BP, which owns the Kwinana refinery in Western Australia, and ExxonMobil, which owns the Altona refinery in Victoria, both said they would work with government over the next six months as the details of the measures are nutted out.
“These are complex commercial and public policy issues,” a BP spokesman added.
But automotive groups voiced worries that motorists could be unfairly burdened with the cost of the package, while James Voortman, the chief executive of the Australian Automotive Dealers Association, which oversees the interests of 3500 car dealers nationwide, also said it was important that businesses and motorists were shielded from higher fuel costs as a result.
“We will closely monitor this package as it is designed over the next six months, and we note the government’s commitment to protect businesses and governments from higher fuel costs,” Mr Voortman said, while adding that improving fuel security in Australia was crucial.
Mark Butler, Labor’s energy spokesman, described the subsidy as a “petrol tax”, and said that one way or another, motorists would pay.
Obligations for suppliers
Refiners have been hammered by the COVID-19 pandemic, which has slashed demand for jet fuel and petrol, and sent margins plunging, driving some plants into losses. Longer term, the companies also face hefty investments at their plants to meet tighter quality standards for petrol starting in mid-2027.
EnergyQuest principal Graeme Bethune said those macro issues were still lurking, notwithstanding the support policies.

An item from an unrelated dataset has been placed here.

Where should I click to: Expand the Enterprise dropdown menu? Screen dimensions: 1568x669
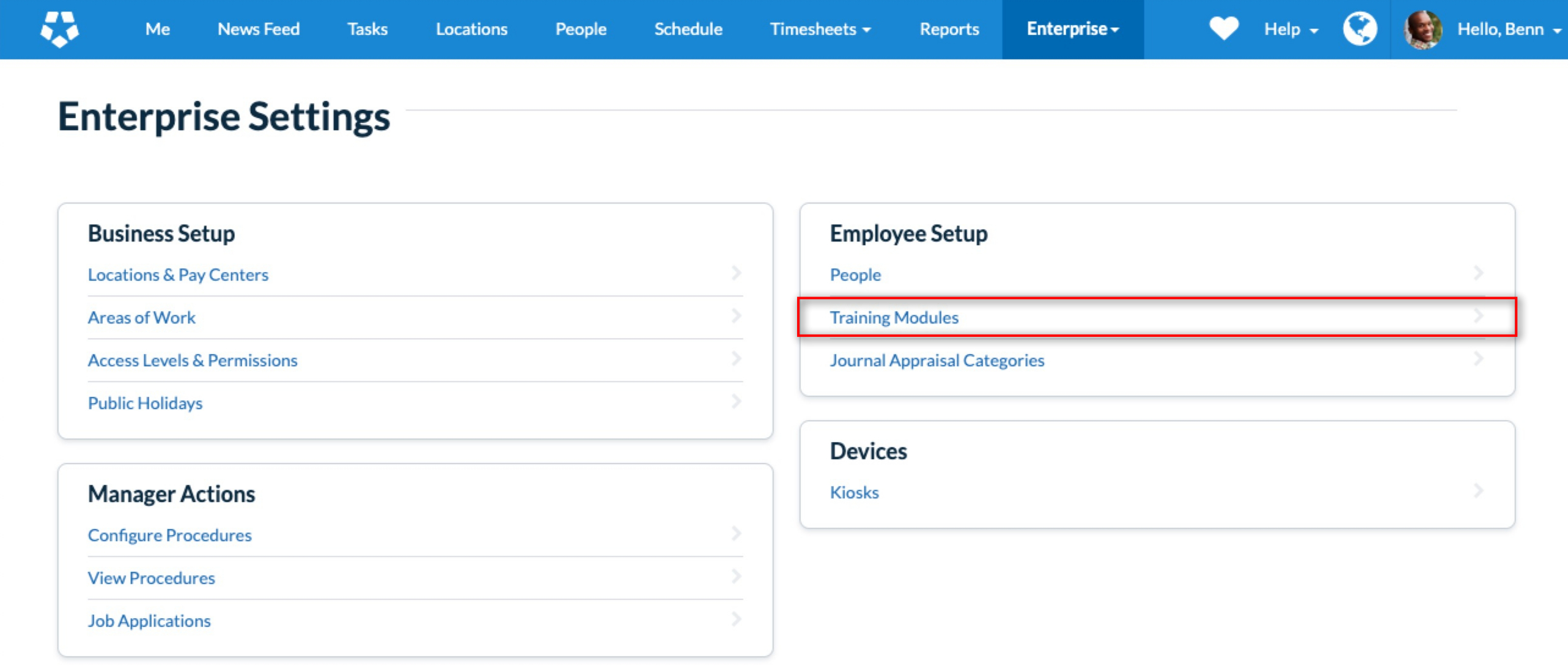pyautogui.click(x=1072, y=29)
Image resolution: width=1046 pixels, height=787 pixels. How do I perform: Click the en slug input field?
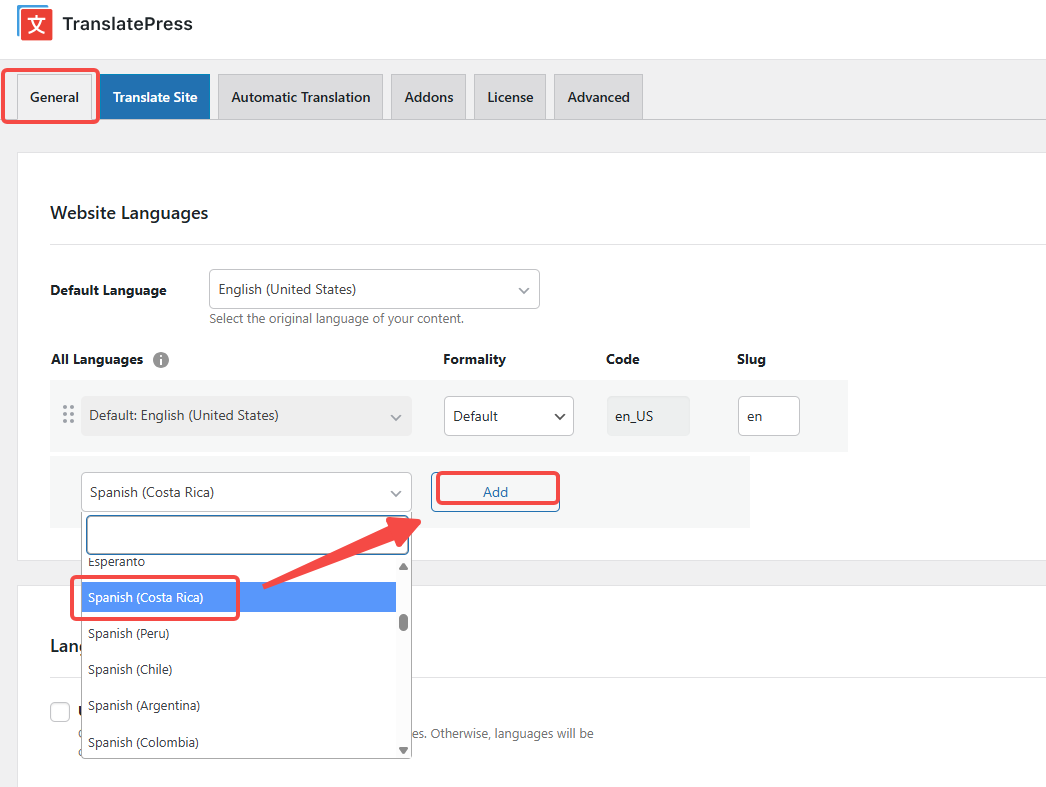[768, 415]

“If things get back to normal, in terms of air travel and things like that, then it will help the Australian refineries get back to a more sustainable level,” Dr Bethune said.

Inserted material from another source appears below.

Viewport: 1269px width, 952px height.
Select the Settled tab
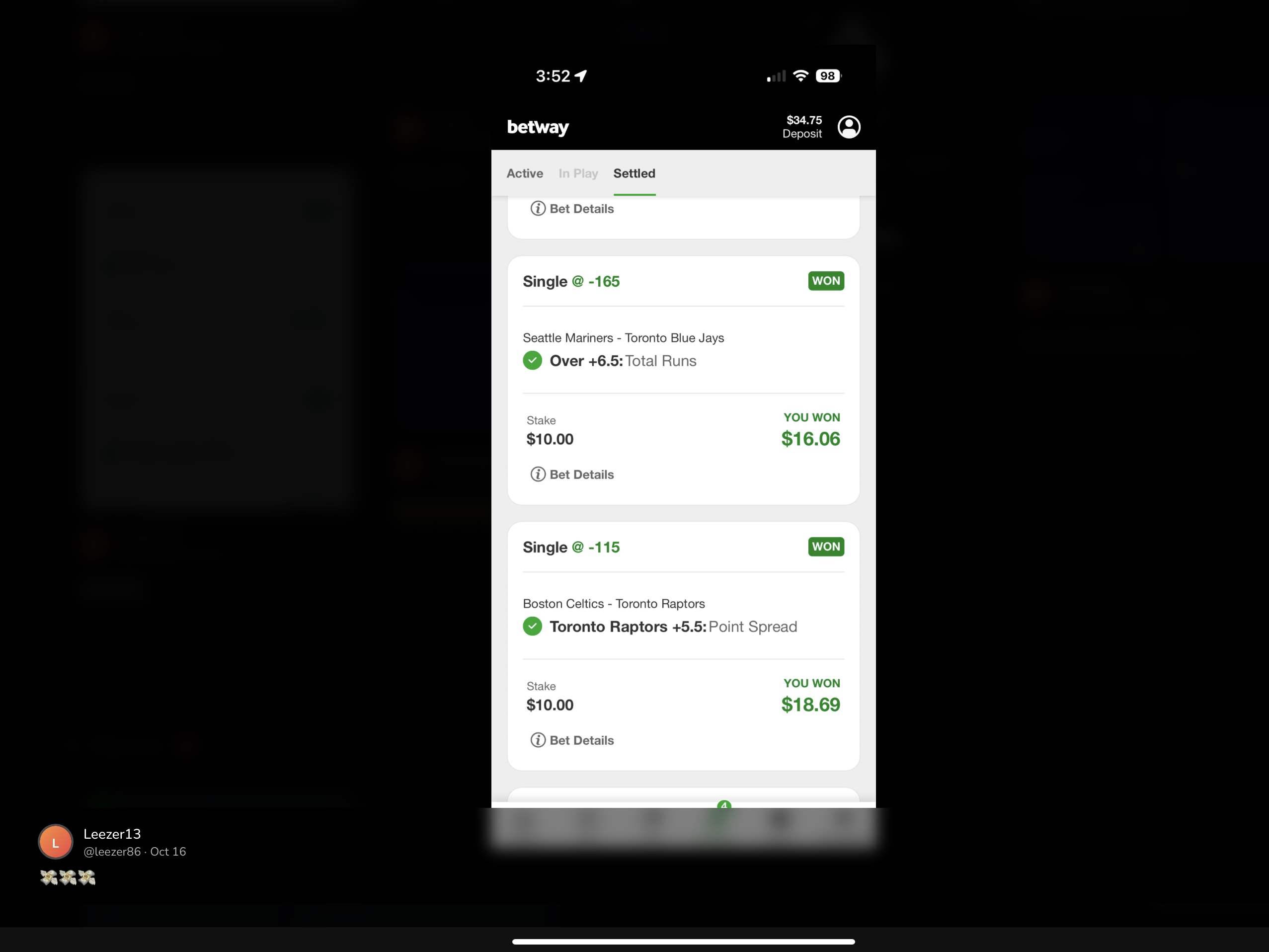634,173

“If that doesn’t happen, if international air travel stays depressed for years, then that’s just going to increase the pressure and the problem will keep recurring.”
The aid package includes obligations on suppliers of petrol, diesel and jet fuel to keep a minimum level of stockpiles to cushion the market in the case of a supply disruption.
The obligations will increase the level of diesel stocks to 28 days from the present 20 days, while stockpiles of petrol and jet fuel each need to be at least 24 days.
The four refineries will be directly exempt from the requirements, but they will apply to wholesale suppliers so will still affect the plant owners.
The “refinery production payment” of 1.15¢ per litre requires owners to commit to continued operation to receive the funds, expected to cost taxpayers $2.33 billion over 10 years.
The subsidy was met warily by Grattan Institute’s Tony Wood, who said that once started, subsidies were hard to stop and inevitably led to other industries looking for their own hand-out.
The measure should therefore have a very firm sunset clause, said Mr Wood, who was more positive about the storage initiative although suggested the cost should be directly added to the fuel excise.
Australian refineries will be prioritised in the competitive process for the diesel storage initiative, which will fund an additional 780 million litres of onshore storage.
While the grant program, which will open in the first quarter of 2021, will be open to all proposals, the focus will be on projects in strategic regional locations, those connected to refineries and those with links to existing fuel infrastructure.